▶ _Görevler_:
1: HAMAS'ın silahsızlanma açıklamasını anlatan metinden bir bölümü olduğu gibi aktarın. "Hareket, silahlı direniş" sözlerini içeren yerden başlayın ve "vurgulanmıştı." sözlerinden sonra durun.
2: HAMAS'ın silahsızlanma açıklamasını anlatan metinde geçen bütün yer adlarını sıralayın.
3: HAMAS'ın silahsızlanma açıklamasını anlatan metni son cümlesinden sonra devam ettirin.

▶ _Sayfa alıntısı_:

________________

HAMAS cumartesi günü yaptığı açıklamada, uygun koşullar
oluşmadığı sürece silahlara veda etmeyeceğini ilan etti. Hafta sonu Gazze ve
İsrail'i ziyaret eden ABD Özel Temsilcisi Steve Witkoff, HAMAS’ın
açıklamasından yalnızca saatler önce, hareketin silahsızlanmayı kabul ettiğini
öne sürmüştü.
HAMAS, “işgal sürdükçe silahlı mücadelenin devam edeceğine
yemin ederek” silahsızlanmayı ancak başkenti Kudüs olan tam egemen bir Filistin
Devleti kurulduğunda kabul edeceğini açıkladı.
Hareket, silahlı direniş hakkını Birleşmiş Milletler (BM)’in
1982 tarihli 37/43 sayılı kararına dayandırıyor. Kararda, yabancı işgale karşı
silahlı mücadele meşru sayılmış, Filistin halkının kendi kaderini tayin hakkı
vurgulanmıştı.

________________

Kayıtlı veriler
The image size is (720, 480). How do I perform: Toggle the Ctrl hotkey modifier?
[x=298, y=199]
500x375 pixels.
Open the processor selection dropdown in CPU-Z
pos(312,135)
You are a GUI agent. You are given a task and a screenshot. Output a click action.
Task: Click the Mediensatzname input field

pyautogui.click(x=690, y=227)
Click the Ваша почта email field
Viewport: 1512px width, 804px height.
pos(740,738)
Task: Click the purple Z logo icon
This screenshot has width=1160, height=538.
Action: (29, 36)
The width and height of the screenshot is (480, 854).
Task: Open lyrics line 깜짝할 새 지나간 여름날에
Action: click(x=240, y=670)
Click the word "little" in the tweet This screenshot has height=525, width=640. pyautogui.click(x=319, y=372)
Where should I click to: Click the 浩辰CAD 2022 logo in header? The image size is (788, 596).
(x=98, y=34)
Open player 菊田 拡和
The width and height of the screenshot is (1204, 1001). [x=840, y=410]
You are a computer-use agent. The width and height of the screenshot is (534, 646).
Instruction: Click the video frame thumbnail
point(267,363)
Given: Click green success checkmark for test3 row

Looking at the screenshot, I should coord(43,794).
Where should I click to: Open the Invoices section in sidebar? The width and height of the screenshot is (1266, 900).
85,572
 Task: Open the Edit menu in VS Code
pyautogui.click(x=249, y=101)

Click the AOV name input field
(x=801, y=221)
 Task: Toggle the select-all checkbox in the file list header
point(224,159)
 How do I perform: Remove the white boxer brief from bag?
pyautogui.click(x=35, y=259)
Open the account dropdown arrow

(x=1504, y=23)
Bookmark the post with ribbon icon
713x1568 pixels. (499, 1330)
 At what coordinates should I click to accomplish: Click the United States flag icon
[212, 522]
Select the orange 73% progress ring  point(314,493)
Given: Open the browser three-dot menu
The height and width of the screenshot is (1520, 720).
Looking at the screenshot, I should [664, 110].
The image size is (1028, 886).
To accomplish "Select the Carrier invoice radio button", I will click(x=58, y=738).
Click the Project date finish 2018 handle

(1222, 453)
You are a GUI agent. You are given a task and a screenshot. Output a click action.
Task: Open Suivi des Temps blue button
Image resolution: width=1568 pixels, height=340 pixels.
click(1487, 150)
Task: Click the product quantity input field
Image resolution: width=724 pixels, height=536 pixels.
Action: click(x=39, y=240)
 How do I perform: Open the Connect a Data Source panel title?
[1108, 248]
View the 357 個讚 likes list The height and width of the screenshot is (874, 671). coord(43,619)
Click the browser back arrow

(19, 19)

________________

▶ _Görev görev yanıtlar_:
1:
Hareket, silahlı direniş hakkını Birleşmiş Milletler (BM)’in
1982 tarihli 37/43 sayılı kararına dayandırıyor. Kararda, yabancı işgale karşı
silahlı mücadele meşru sayılmış, Filistin halkının kendi kaderini tayin hakkı
vurgulanmıştı.

2: Gazze, İsrail, ABD, Kudüs, Filistin

3:
Fransa, İngiltere, Portekiz ve Kanada’nın Filistin’i tanıma
vaadini HAMAS’ın silahsızlanmasına bağlıyor. Geçen hafta BM'de Fransa ve Suudi
Arabistan'ın çağrısıyla yapılan Filistin zirvesinde yayımlanan 42 maddelik
bildiride de HAMAS’ın “Gazze’deki yönetimi bırakması ve silahlarını Filistin
Yönetimi’ne devretmesi” çağrısı öne çıktı.
Belgede yer alan “Gazze, Filistin Devleti’nin ayrılmaz
parçasıdır. Yönetim ve güvenlik tek elden, Filistin Yönetimi çatısı altında
yürütülmelidir.” ifadesi, Filistin direnişine silahsızlanma baskısını açıkça
ortaya koydu.
Türkiye bildiriye imza attı ancak silahsızlanma çağrılarına
çekince koydu. Arap Birliği ülkeleri ise bu maddeleri şerhsiz kabul etti.
Ankara, Filistinli grupların silah bırakmasının ancak “1967 sınırları
temelinde, başkenti Doğu Kudüs olan bağımsız ve toprak bütünlüğü güvence altına
alınmış bir Filistin devletinin kurulmasıyla” mümkün olabileceğini vurguladı.
Birleşik Arap Emirlikleri silah bırakma ve yönetimi devretme
talebini 2024'ten beri açıkça dile getiriyor. Mısır ise bu konuda somut adımlar
atıyor. Dışişleri Bakanı Bedir Abdulati geçen hafta Al Arabiya televizyonuna
verdiği özel röportajda, savaşın sona ermesinin ardından Gazze’de güvenlik
sorumluluğunu devralmaları için yüzlerce Filistinlinin eğitildiğini açıkladı.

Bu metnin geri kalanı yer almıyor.